Musical Director, James Bryson, conducted the orchestra expertly and was incorporated into the play in 2nd act, a nice tribute to his many years with the company; taking part of one of the ‘laugh-out-loud’ moments in the play.
To live up to the charisma that Gene Kelly brought to this role is a daunting task, to say the least, but Cohen (whose credits include Buddy in Elf and as well, has won two Ovation awards) did the role justice with his jaunty exuberance and picture perfect dancing. Trach, (who has been seen in A Christmas Carol and in Grease), gave a sparkling performance of Kathy Selden. The comedic Blake Sartin (who has played Billy in 42nd Street and Henry in Next to Normal) negotiated an energetic and deft performance of Cosmo Brown and he ‘made us laugh’ both physically and verbally throughout the play. By no means forgotten, and at moments stealing the show, was Robyn Wallis (whose credits include: Jeeves Takes a Bow and Noises Off!) who delighted the audience with her razor sharp portrayal of Lina Lamont.

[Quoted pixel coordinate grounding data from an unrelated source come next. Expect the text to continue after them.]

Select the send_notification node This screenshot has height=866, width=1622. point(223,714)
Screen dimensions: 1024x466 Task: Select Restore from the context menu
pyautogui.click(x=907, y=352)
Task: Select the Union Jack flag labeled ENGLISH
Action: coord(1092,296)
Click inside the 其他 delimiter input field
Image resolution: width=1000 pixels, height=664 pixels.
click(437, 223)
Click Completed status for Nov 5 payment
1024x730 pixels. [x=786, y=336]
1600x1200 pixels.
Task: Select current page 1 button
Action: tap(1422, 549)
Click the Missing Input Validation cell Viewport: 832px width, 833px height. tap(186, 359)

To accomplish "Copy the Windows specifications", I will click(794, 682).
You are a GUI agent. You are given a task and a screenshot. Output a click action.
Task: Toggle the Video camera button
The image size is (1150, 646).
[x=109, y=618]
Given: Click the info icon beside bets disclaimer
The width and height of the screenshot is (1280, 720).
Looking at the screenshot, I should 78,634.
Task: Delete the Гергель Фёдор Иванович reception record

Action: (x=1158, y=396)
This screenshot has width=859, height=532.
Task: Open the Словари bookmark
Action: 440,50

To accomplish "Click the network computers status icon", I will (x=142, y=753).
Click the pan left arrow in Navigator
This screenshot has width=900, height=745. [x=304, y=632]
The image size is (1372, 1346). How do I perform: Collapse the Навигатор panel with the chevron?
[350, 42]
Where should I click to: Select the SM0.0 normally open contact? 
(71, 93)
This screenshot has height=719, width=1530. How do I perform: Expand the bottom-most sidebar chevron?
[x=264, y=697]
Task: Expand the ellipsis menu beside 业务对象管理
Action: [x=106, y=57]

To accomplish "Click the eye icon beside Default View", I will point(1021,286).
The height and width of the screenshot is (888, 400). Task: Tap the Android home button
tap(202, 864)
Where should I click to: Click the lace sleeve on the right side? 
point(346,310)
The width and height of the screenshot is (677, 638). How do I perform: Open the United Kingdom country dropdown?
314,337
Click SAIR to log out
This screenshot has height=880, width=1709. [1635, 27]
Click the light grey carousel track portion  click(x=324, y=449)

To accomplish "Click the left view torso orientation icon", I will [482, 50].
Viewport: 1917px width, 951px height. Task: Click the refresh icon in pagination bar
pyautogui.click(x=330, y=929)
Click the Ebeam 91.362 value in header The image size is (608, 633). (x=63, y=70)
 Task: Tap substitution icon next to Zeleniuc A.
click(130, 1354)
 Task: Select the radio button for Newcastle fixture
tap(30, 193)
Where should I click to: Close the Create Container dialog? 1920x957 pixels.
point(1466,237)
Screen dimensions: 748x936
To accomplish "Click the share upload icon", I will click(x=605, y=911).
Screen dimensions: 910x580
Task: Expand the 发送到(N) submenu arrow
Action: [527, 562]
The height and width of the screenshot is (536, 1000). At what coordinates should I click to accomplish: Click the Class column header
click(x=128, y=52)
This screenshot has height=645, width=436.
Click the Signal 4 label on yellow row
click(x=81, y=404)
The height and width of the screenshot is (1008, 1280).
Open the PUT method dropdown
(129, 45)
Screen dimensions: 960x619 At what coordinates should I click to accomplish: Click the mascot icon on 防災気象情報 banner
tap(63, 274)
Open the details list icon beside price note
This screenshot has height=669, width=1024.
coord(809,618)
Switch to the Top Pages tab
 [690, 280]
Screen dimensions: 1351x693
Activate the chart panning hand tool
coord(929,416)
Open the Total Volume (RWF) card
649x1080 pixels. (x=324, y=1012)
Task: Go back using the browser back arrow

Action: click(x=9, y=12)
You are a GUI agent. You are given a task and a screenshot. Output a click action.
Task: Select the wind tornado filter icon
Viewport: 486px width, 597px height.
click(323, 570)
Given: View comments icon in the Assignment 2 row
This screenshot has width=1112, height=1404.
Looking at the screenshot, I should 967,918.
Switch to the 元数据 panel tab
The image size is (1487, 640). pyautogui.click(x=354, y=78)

RCMT embraced its 30th year continuing to strive for excellence. This performance was challenging. Challenging roles all around, challenging comedy, challenging choreography, challenging dialogue, and perhaps the most challenging part of all… portraying a musical that everyone knows so well. Judging by the standing ovation, I would say that RCMT not only met the challenge but rose beyond it to give the audience an Opening Night of classic delight!